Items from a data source

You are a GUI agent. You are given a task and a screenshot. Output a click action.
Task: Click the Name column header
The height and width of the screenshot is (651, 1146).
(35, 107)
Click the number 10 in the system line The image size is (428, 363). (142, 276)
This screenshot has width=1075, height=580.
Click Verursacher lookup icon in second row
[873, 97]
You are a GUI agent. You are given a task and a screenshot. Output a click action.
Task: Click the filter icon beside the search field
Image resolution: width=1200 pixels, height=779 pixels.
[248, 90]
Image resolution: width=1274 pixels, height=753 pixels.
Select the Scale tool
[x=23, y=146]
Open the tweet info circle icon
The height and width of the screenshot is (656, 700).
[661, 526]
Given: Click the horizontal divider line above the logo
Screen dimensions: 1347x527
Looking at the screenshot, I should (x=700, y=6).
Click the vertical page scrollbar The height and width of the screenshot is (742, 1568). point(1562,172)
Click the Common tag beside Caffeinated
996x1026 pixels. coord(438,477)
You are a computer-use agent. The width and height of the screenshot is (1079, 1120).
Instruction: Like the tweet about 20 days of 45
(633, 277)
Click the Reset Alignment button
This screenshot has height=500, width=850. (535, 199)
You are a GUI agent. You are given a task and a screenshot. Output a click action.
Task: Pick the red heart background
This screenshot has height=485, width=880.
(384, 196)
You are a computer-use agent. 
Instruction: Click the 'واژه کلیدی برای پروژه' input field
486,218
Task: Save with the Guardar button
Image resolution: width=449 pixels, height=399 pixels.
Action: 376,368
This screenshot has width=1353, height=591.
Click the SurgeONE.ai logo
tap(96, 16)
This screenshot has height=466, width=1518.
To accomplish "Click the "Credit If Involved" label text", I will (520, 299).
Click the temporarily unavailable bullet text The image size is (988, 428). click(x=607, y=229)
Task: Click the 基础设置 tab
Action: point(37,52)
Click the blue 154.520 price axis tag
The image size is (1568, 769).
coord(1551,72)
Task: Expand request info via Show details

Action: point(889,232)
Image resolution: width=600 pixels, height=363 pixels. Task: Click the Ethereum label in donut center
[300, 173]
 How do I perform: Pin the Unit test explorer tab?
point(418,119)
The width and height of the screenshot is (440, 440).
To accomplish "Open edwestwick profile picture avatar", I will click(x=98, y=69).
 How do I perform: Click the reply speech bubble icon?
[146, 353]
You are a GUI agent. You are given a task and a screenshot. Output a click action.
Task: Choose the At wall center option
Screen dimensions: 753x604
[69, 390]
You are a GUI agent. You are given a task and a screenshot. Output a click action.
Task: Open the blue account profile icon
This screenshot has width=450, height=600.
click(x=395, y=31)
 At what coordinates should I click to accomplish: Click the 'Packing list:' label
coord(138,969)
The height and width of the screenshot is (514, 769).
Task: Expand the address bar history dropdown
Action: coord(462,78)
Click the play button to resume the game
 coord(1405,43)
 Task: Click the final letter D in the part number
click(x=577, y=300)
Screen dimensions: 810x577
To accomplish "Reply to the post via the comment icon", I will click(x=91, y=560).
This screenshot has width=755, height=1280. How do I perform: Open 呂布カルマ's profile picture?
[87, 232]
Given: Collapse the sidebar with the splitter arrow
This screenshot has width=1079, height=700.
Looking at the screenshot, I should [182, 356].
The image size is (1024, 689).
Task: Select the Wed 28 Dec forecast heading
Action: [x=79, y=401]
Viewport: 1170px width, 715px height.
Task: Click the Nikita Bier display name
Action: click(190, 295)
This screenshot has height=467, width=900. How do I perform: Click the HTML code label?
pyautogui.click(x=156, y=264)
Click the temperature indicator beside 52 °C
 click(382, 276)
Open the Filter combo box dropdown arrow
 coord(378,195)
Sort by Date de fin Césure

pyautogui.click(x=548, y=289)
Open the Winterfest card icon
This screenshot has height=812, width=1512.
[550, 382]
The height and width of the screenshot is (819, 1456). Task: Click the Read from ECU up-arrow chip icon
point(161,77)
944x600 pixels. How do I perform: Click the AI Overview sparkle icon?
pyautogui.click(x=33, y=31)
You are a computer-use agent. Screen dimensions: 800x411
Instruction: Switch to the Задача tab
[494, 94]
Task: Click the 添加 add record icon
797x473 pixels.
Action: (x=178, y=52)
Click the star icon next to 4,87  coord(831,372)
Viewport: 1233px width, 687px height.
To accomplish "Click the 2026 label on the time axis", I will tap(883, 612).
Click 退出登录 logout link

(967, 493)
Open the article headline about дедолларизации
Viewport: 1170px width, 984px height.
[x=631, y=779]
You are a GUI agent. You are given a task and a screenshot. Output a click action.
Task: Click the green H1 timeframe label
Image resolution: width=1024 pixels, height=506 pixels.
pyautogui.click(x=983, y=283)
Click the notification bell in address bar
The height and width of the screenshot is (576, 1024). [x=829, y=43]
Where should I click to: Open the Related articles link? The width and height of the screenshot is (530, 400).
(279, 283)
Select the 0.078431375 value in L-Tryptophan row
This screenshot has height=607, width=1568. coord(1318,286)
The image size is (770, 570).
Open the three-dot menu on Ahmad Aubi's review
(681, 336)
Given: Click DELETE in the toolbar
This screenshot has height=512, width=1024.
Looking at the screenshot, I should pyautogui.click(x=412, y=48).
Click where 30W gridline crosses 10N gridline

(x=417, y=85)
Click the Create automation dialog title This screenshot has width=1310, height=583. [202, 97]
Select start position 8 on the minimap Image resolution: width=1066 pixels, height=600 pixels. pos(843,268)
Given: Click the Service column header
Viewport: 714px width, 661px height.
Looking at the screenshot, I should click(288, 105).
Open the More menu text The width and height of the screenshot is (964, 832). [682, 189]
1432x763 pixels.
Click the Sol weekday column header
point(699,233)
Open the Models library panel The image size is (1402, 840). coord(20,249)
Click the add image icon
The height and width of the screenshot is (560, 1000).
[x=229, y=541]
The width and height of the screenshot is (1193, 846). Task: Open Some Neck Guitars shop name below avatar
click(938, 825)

▶ **Required work**
Your reply should consist of all the records, restated exactly.

▶ **Exercise output**
You are a GUI agent. You are given a task and a screenshot. Output a click action.
Task: Click the Name column header
The height and width of the screenshot is (651, 1146).
(35, 107)
Click the number 10 in the system line The image size is (428, 363). (142, 276)
This screenshot has width=1075, height=580.
Click Verursacher lookup icon in second row
[873, 97]
You are a GUI agent. You are given a task and a screenshot. Output a click action.
Task: Click the filter icon beside the search field
Image resolution: width=1200 pixels, height=779 pixels.
[248, 90]
Image resolution: width=1274 pixels, height=753 pixels.
Select the Scale tool
[x=23, y=146]
Open the tweet info circle icon
The height and width of the screenshot is (656, 700).
[661, 526]
Given: Click the horizontal divider line above the logo
Screen dimensions: 1347x527
Looking at the screenshot, I should (x=700, y=6).
Click the vertical page scrollbar The height and width of the screenshot is (742, 1568). point(1562,172)
Click the Common tag beside Caffeinated
996x1026 pixels. coord(438,477)
You are a computer-use agent. The width and height of the screenshot is (1079, 1120).
Instruction: Like the tweet about 20 days of 45
(633, 277)
Click the Reset Alignment button
This screenshot has height=500, width=850. (535, 199)
You are a GUI agent. You are given a task and a screenshot. Output a click action.
Task: Pick the red heart background
This screenshot has height=485, width=880.
(384, 196)
You are a computer-use agent. 
Instruction: Click the 'واژه کلیدی برای پروژه' input field
486,218
Task: Save with the Guardar button
Image resolution: width=449 pixels, height=399 pixels.
Action: 376,368
This screenshot has width=1353, height=591.
Click the SurgeONE.ai logo
tap(96, 16)
This screenshot has height=466, width=1518.
To accomplish "Click the "Credit If Involved" label text", I will (520, 299).
Click the temporarily unavailable bullet text The image size is (988, 428). click(x=607, y=229)
Task: Click the 基础设置 tab
Action: point(37,52)
Click the blue 154.520 price axis tag
The image size is (1568, 769).
coord(1551,72)
Task: Expand request info via Show details

Action: point(889,232)
Image resolution: width=600 pixels, height=363 pixels. Task: Click the Ethereum label in donut center
[300, 173]
 How do I perform: Pin the Unit test explorer tab?
point(418,119)
The width and height of the screenshot is (440, 440).
To accomplish "Open edwestwick profile picture avatar", I will click(x=98, y=69).
 How do I perform: Click the reply speech bubble icon?
[146, 353]
You are a GUI agent. You are given a task and a screenshot. Output a click action.
Task: Choose the At wall center option
Screen dimensions: 753x604
[69, 390]
You are a GUI agent. You are given a task and a screenshot. Output a click action.
Task: Open the blue account profile icon
This screenshot has width=450, height=600.
click(x=395, y=31)
 At what coordinates should I click to accomplish: Click the 'Packing list:' label
coord(138,969)
The height and width of the screenshot is (514, 769).
Task: Expand the address bar history dropdown
Action: coord(462,78)
Click the play button to resume the game
 coord(1405,43)
 Task: Click the final letter D in the part number
click(x=577, y=300)
Screen dimensions: 810x577
To accomplish "Reply to the post via the comment icon", I will click(x=91, y=560).
This screenshot has width=755, height=1280. How do I perform: Open 呂布カルマ's profile picture?
[87, 232]
Given: Collapse the sidebar with the splitter arrow
This screenshot has width=1079, height=700.
Looking at the screenshot, I should [182, 356].
The image size is (1024, 689).
Task: Select the Wed 28 Dec forecast heading
Action: [x=79, y=401]
Viewport: 1170px width, 715px height.
Task: Click the Nikita Bier display name
Action: click(190, 295)
This screenshot has height=467, width=900. How do I perform: Click the HTML code label?
pyautogui.click(x=156, y=264)
Click the temperature indicator beside 52 °C
 click(382, 276)
Open the Filter combo box dropdown arrow
 coord(378,195)
Sort by Date de fin Césure

pyautogui.click(x=548, y=289)
Open the Winterfest card icon
This screenshot has height=812, width=1512.
[550, 382]
The height and width of the screenshot is (819, 1456). Task: Click the Read from ECU up-arrow chip icon
point(161,77)
944x600 pixels. How do I perform: Click the AI Overview sparkle icon?
pyautogui.click(x=33, y=31)
You are a computer-use agent. Screen dimensions: 800x411
Instruction: Switch to the Задача tab
[494, 94]
Task: Click the 添加 add record icon
797x473 pixels.
Action: (x=178, y=52)
Click the star icon next to 4,87  coord(831,372)
Viewport: 1233px width, 687px height.
To accomplish "Click the 2026 label on the time axis", I will tap(883, 612).
Click 退出登录 logout link

(967, 493)
Open the article headline about дедолларизации
Viewport: 1170px width, 984px height.
[x=631, y=779]
You are a GUI agent. You are given a task and a screenshot. Output a click action.
Task: Click the green H1 timeframe label
Image resolution: width=1024 pixels, height=506 pixels.
pyautogui.click(x=983, y=283)
Click the notification bell in address bar
The height and width of the screenshot is (576, 1024). [x=829, y=43]
Where should I click to: Open the Related articles link? The width and height of the screenshot is (530, 400).
(279, 283)
Select the 0.078431375 value in L-Tryptophan row
This screenshot has height=607, width=1568. coord(1318,286)
The image size is (770, 570).
Open the three-dot menu on Ahmad Aubi's review
(681, 336)
Given: Click DELETE in the toolbar
This screenshot has height=512, width=1024.
Looking at the screenshot, I should pyautogui.click(x=412, y=48).
Click where 30W gridline crosses 10N gridline

(x=417, y=85)
Click the Create automation dialog title This screenshot has width=1310, height=583. [202, 97]
Select start position 8 on the minimap Image resolution: width=1066 pixels, height=600 pixels. pos(843,268)
Given: Click the Service column header
Viewport: 714px width, 661px height.
Looking at the screenshot, I should click(288, 105).
Open the More menu text The width and height of the screenshot is (964, 832). [682, 189]
1432x763 pixels.
Click the Sol weekday column header
point(699,233)
Open the Models library panel The image size is (1402, 840). coord(20,249)
Click the add image icon
The height and width of the screenshot is (560, 1000).
[x=229, y=541]
The width and height of the screenshot is (1193, 846). Task: Open Some Neck Guitars shop name below avatar
click(938, 825)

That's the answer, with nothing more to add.